Law And Order
"Cooo-eee!"
Huh? What? Hey, I'm just stood at a pedestrian crossing minding my own business in my usual semi-comatosed state.
"It's me!" Said a young woman who clearly knew me. I think I was supposed to know who she was. Oh hang on... Finally I realised who she was. Mr J's girlfriend, the human pinball. Here we go again...
To my astonishment she was sober and behaving in a normal friendly manner. I don't think I've met her in that condition before. When slightly inebriated she describes herself as a female Vince Noir, an odd idea seeing as she's nowhere near as androgynous as the Mighty Boosh character. If I were brutally honest, she hasn't anything like the same style or fashion sense either, but don't tell her I said so. Just in case.
So we had a little chat in which I learned about the dramatic events surrounding her confrontation with Mr J's former girlfriend. You see, this is why I can't be bothered with television soap operas. Who needs them? I get updates on all the same pointless intrigue and violence out here in the real world.

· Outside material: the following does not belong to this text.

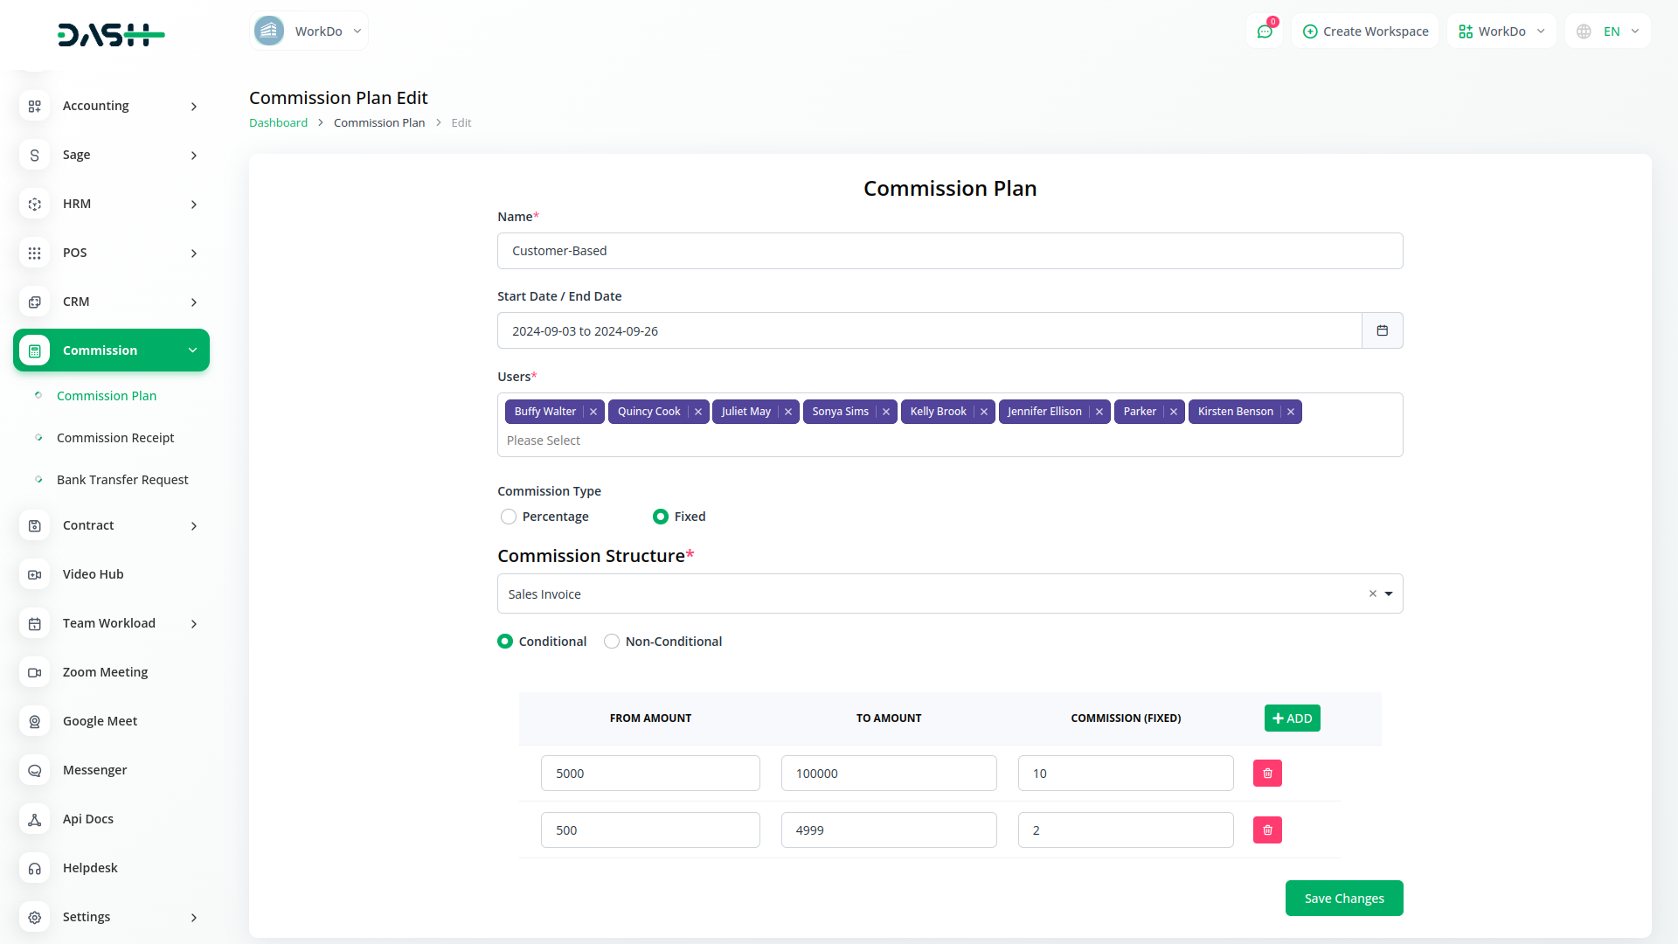The height and width of the screenshot is (944, 1678).
Task: Select the Fixed commission type option
Action: (x=660, y=517)
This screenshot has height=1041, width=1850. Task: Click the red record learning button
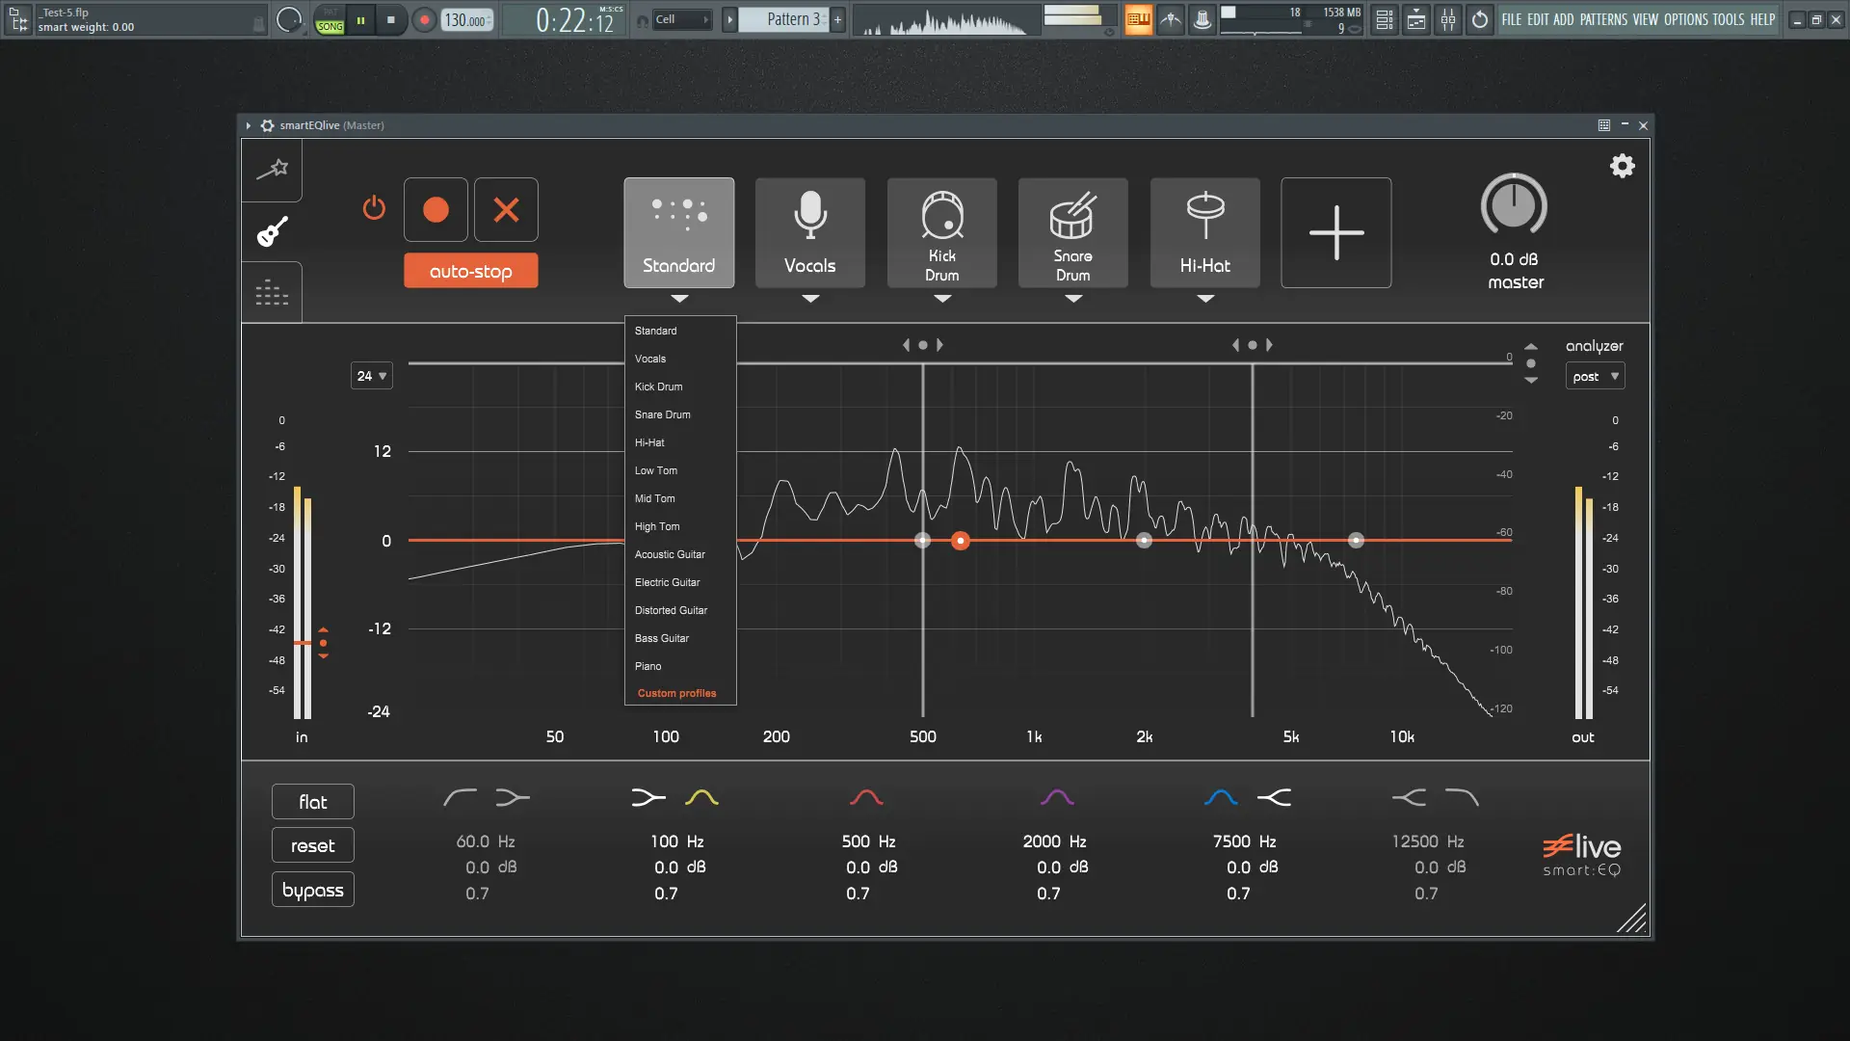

Thing is, when we blokes get miffed at each other, it's easily settled. A loud shouting match, possibly with an exchange of threats and pointing fingers, or if worse comes to the worse a few punches back and forth until honour is satisfied or someone goes to hospital. No problem.
Women are different. I do admit that loud shouting matches are common, but instead of an entertaining cat-fight, they turn into witches, vampires, or martial arts experts. You know what I mean. In this case however all that happened was a spilt drink. Disappointed...
Make My Day
Last night the next film in the Clint Eastwood series was aired. I'm not a huge fan of his work but what the heck, there was nothing else on. So I sat down to watch The Gauntlet, a film about a cop and his female prisoner taking a death defying trek across Arisona for truth, justice, and the american chase movie.
I've never seen the film before and boy oh boy did I enjoy it. Not for the typical wisecracks, glimpses of the leading ladies mammary glands, or the slightly lesbian scene in whch they got exposed, but the hilarious gaffs in the films plot.
Okay, I can't resist it. This was typical. Hero has avoided ambush and holes up in a cave overnight. Along come some Hell's Angels the next morning quite by chance. Hero sends them packing with a display of bravado (and a big pistol), forcing a few to walk away and leave their treasured Harley Davidson behind. Hero and Prisomer then have an exciting chase scene with a gangland sniper in a helicopter (which was hardly the most suitable place to shoot accurately from, but the hero was supposed to survive).
Once the helicopter had collided with the scenery in the time honoured ball of flame, the hero and his prisoner hitch a ride on a passing freight train only to discover the boxcar was already occupied by three pedestrian Hell's Angels who were slightly miffed at losing their treasured motorbike. Call me suspicious, but how did three pedestrians in the middle of the Arizona desert catch up with the other two on a speeding motorbike ridden hell for leather in what appears to be the opposite direction?
If that wasn't bad enough, the finale featured the presence of pretty much the entire Pheonix police force who stood around gormless and passive once they had emptied their weapons at the hero's borrowed bus, while the main characters shot each other like The Gunfight At The OK Policemen's Ball.
Certainly entertaining. Especially the slightly lesbian bit.
Buck Privates
Privatise the police? Is that seriously what our government is planning? Good grief we'll be running away from Robocop and ED209 next. And charged two pounds fifty plus VAT for each bullet and cannon shell fired at us. It's the British way.